Combined vascular resection in surgical treatment of hilar cholangiocarcinoma: a Meta-analysis
Objective: To systematically evaluate the effect of combined vascular resection (VR) in surgical treatment of hilar cholangiocarcinoma (HCCA). Methods: The literature of studies comparing surgical treatment of HCCA in combination with VR versus that without VR was collected by searching several national and international databases. The safety and efficacy of combined VR were evaluated, and the subgroups analysis was also performed according to the types of the simultaneously resected blood vessel. Results: Twenty seven studies with a total of 3 218 HCCA patients were included, of whom 888 cases underwent combined VR treatment (VR combination group), and 2 330 cases had no combined VR treatment (control group).
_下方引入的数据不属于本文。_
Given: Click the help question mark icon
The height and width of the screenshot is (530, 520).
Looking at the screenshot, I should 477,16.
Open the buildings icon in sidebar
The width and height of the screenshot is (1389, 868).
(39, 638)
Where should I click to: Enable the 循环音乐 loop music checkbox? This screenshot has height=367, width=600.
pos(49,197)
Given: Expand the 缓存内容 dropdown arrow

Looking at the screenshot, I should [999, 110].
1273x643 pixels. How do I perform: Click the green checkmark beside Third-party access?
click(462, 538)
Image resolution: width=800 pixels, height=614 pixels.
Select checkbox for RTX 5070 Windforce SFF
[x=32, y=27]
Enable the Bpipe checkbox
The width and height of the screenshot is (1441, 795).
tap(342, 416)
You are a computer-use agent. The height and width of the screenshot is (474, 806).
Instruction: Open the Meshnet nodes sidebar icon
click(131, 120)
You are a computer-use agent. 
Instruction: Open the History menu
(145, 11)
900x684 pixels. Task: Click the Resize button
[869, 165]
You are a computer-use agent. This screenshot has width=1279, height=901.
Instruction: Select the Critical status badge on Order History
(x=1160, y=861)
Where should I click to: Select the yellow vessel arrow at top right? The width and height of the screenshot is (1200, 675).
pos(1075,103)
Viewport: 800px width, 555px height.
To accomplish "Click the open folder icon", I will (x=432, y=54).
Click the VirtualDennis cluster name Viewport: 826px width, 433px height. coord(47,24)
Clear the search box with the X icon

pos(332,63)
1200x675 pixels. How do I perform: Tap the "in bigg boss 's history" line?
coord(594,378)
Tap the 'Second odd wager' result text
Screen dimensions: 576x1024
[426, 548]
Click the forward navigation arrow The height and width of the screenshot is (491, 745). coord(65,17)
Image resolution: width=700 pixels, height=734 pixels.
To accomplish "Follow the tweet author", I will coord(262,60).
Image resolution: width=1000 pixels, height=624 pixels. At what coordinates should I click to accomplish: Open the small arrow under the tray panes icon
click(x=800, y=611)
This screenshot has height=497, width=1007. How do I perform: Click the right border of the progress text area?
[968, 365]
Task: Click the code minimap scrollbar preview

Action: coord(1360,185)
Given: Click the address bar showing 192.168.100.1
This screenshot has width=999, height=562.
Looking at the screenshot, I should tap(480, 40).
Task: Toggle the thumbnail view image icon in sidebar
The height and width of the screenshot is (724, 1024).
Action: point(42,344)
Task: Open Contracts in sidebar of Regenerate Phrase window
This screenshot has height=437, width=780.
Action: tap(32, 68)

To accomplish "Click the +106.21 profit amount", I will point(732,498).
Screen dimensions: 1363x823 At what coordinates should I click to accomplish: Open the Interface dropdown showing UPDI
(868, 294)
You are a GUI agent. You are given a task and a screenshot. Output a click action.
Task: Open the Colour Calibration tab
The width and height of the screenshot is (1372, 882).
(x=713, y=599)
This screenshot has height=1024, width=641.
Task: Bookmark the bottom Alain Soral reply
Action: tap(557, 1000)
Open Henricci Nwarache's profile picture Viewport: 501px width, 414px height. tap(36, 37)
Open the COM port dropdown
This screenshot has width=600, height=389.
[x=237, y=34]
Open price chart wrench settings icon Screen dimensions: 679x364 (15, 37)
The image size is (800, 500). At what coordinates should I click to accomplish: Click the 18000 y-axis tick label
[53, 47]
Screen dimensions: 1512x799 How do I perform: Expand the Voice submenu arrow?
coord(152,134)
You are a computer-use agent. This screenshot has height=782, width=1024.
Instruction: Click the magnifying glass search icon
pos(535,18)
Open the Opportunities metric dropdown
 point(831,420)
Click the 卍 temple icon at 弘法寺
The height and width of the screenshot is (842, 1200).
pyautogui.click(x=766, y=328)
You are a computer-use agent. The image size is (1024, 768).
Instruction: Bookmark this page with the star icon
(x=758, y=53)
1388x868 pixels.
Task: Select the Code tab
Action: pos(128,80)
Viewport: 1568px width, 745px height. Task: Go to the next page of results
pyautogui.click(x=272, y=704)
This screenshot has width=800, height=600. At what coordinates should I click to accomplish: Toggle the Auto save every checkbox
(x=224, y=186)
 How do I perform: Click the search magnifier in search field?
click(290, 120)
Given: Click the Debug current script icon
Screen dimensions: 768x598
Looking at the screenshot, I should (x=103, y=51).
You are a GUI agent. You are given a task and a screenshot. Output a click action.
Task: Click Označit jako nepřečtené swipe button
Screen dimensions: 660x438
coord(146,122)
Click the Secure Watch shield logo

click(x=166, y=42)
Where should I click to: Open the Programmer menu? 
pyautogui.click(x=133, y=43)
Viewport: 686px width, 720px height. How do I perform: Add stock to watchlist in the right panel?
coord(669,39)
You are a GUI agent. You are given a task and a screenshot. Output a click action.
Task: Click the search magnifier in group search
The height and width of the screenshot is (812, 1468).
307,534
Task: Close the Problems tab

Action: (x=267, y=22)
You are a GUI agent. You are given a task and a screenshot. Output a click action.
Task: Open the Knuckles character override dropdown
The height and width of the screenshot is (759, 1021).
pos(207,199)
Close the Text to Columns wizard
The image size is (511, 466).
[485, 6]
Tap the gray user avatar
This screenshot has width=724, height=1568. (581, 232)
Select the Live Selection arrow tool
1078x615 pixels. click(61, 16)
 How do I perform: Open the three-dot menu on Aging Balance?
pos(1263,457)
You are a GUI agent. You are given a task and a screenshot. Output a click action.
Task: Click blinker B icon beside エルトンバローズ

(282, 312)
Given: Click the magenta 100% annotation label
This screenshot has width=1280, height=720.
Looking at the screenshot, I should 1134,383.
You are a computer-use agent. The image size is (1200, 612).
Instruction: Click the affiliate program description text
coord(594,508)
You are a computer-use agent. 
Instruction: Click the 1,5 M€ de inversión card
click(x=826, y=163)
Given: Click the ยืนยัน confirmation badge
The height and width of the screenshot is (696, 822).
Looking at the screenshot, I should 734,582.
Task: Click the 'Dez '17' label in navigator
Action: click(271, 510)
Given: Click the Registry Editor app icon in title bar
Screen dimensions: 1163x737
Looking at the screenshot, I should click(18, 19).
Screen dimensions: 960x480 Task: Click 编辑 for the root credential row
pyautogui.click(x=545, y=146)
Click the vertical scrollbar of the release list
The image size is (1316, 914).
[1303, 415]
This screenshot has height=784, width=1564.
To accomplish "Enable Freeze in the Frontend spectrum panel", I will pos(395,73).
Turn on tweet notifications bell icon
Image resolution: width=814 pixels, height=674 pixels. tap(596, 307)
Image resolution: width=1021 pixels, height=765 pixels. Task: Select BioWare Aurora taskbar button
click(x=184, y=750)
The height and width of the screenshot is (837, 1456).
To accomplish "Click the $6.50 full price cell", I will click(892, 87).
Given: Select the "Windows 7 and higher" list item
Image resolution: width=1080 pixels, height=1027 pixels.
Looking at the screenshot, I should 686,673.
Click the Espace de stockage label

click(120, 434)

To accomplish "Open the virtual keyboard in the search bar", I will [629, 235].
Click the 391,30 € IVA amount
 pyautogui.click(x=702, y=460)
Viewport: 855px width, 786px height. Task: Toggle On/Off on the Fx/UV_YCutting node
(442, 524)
The results of Meta-analysis for overall group showed that the safety profile was unfavorable (mortality: OR=2.83, 95% CI=1.80–4.44; postoperative complications: OR=2.48, 95% CI=1.44–4.28) and the efficacy was less favorable (1-, 3- and 5-year overall survival: OR=0.60, 95% CI=0.49–0.73; OR=0.57, 95% CI=0.47–0.69; OR=0.61, 95% CI=0.41–0.91) in VR combination group compared with control group (all P<0.05). In portal vein resection subgroup compared with control group, although the incidence of complications was increased (P<0.05), no difference was found in other variables (all P>0.05); in hepatic artery resection subgroup, all the pooled results were consistent with the overall findings (all P<0.05). Conclusion: In HCCA patients, surgical treatment combined with VR is feasible for those with portal vein invasion, but VR should be made cautiously if the hepatic artery is involved.